One other unlikely friendship of Anderson’s is with WikiLeaks founder Julian Assange. Anderson visited him on multiple occasions on the Ecuadorian Embassy in London, where he sought refuge. He’s now facing extradition to the U.S. on 18 counts referring to WikiLeaks’ release of U.S. military secrets, amongst other alleged transgressions.

“It’s just heartbreaking because he’s in a supermax prison in solitary confinement while he’s awaiting a trial, and all of those other persons are breaking the law in all places and nobody’s in jail,” she says. “It’s an interesting hypocrisy.”

As for the query that many have wondered through the years — was the connection strictly platonic or was there more? She describes one mezcal-filled night on the embassy as “frisky” but is otherwise vague.

Greg Swales for Variety

“It was romantic since it was so inspirational,” she says. “He’s so obsessed with life and about every little thing. There’s just nothing that he says that isn’t fascinating. So there was definitely a connection. We’d just talk through the night and drink mezcal and laugh and tell stories.”

Anderson is devastated that she will now not see Assange. But she says a member of his legal team reads her letters to him behind bars.


Today, Anderson is comfortable not knowing her next step. She’s talking to her friend Werner Herzog about doing a movie called “Vernon God Little,” based on DBC Pierre’s Booker Prize-winning coming-of-age novel. But who knows?

In just a few days, she’ll travel back to Ladysmith. She’s wanting to reunite together with her dogs and take walks on the beach in her Crocs. She will’t get her HBO to work in Canada, so she’s missed the brand new season of “White Lotus,” but she’ll get to it. She likes to binge on docs, like “Hallelujah: Leonard Cohen,” about one other Canadian icon. “It’s been a 12 months since I’ve been with anybody, and it’s been the most effective 12 months of my life,” she says. “It’s been day-after-day writing and reading and just occupied with all of the things that make me joyful.”

The hearth is dying down. The breakfast plates sit empty. With that, Anderson shares one last epiphany: “Nobody can ever take me away from me.

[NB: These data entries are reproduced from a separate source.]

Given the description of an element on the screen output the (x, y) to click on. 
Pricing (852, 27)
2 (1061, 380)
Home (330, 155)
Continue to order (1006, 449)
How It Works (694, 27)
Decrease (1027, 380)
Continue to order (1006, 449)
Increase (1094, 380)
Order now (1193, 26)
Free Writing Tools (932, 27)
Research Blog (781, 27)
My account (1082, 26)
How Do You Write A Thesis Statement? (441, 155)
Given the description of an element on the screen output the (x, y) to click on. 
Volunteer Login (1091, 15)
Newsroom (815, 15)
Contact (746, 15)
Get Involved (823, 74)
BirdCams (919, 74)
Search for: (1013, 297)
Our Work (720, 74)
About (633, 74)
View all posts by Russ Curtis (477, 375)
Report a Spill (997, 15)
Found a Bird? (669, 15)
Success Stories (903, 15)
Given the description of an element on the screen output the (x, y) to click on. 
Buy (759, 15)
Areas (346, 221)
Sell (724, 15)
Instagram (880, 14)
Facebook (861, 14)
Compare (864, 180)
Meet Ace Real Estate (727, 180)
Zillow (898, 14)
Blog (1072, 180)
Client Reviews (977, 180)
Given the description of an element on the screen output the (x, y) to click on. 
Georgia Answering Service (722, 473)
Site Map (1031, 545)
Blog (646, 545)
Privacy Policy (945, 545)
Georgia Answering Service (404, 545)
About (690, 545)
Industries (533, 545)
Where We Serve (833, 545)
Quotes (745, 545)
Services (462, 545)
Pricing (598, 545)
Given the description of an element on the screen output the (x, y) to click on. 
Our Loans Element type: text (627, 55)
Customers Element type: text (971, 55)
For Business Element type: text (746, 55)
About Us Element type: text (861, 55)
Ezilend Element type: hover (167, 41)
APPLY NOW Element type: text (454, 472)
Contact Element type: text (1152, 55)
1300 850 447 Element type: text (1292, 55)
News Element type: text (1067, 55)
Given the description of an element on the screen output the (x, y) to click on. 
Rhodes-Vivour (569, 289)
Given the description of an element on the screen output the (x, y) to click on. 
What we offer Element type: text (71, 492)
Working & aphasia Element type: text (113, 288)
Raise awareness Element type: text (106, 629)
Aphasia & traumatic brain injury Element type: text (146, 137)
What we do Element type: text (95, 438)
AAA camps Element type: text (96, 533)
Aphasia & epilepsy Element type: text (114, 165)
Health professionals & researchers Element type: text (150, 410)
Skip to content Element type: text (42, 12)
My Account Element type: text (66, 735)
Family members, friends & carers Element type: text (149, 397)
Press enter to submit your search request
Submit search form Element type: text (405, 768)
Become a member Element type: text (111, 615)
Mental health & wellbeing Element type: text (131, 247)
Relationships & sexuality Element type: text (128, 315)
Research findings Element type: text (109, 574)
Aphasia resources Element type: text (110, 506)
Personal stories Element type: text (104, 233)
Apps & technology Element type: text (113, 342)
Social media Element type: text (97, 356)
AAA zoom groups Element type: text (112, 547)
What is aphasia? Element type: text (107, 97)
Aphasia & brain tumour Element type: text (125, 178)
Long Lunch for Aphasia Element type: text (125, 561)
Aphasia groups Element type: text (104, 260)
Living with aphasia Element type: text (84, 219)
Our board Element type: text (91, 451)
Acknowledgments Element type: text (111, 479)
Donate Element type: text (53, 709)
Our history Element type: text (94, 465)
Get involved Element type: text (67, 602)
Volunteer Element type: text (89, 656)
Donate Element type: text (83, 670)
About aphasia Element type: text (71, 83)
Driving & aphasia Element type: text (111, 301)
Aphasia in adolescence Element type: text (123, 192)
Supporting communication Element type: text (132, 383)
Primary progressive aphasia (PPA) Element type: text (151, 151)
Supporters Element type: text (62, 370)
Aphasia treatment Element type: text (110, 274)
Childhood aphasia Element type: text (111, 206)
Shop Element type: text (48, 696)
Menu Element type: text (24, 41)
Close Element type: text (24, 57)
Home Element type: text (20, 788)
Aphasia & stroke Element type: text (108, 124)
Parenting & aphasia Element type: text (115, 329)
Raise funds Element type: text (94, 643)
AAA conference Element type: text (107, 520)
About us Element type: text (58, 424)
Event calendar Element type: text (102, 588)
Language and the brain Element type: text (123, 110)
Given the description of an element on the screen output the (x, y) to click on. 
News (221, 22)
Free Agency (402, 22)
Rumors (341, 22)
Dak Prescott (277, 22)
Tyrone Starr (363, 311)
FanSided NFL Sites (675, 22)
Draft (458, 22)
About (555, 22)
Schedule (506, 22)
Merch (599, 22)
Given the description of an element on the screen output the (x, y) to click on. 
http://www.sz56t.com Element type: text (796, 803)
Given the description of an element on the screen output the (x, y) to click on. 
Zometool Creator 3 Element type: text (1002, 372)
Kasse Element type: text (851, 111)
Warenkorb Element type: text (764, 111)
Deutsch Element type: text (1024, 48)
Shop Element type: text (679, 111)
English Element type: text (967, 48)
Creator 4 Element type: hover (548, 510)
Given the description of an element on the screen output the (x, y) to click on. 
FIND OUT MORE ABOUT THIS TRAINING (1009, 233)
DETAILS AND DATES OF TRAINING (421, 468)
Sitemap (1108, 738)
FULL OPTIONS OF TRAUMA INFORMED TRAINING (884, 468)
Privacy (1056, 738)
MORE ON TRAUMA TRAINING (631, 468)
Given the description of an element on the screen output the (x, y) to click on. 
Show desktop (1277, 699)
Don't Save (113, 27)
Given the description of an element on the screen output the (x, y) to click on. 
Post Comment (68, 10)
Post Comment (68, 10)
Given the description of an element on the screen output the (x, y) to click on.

I’m at all times going to be OK. Irrespective of what happens, I’ve proven that theory. I do know that I can live with nothing. I do know I can live with something. I can live in an apartment. I can live in a trailer. I can live in a mansion. I can live in a castle. I’m just OK right here where I’m at.”


Producer: Alexey Galetskiy; Stylist: Rebecca Ramsey; Set Design: Lucy Holt; Make-Up Artist: Eileen Madrid/Sharleen Collins Cosmetics; Hair Stylist: Sara Tintari/Balmain Hair Couture; Manicurist: Natalie Minerva; Look 1 (Purple Dress): Dress: Saint Laurent; Shoes: Jimmy Choo; Look 2 (Trench Coat): Coat: Chanel/Aralda Vintage; Shoes: Versace; Look 3 (Pink Dress): Dress: Vivienne Westwood/Aralda Vintage; Look 4 (Telephone): Top and skirt: Saint Laurent: Shoes: Jimmy Choo; Look 5: (White Dress): Dress: A.L.C.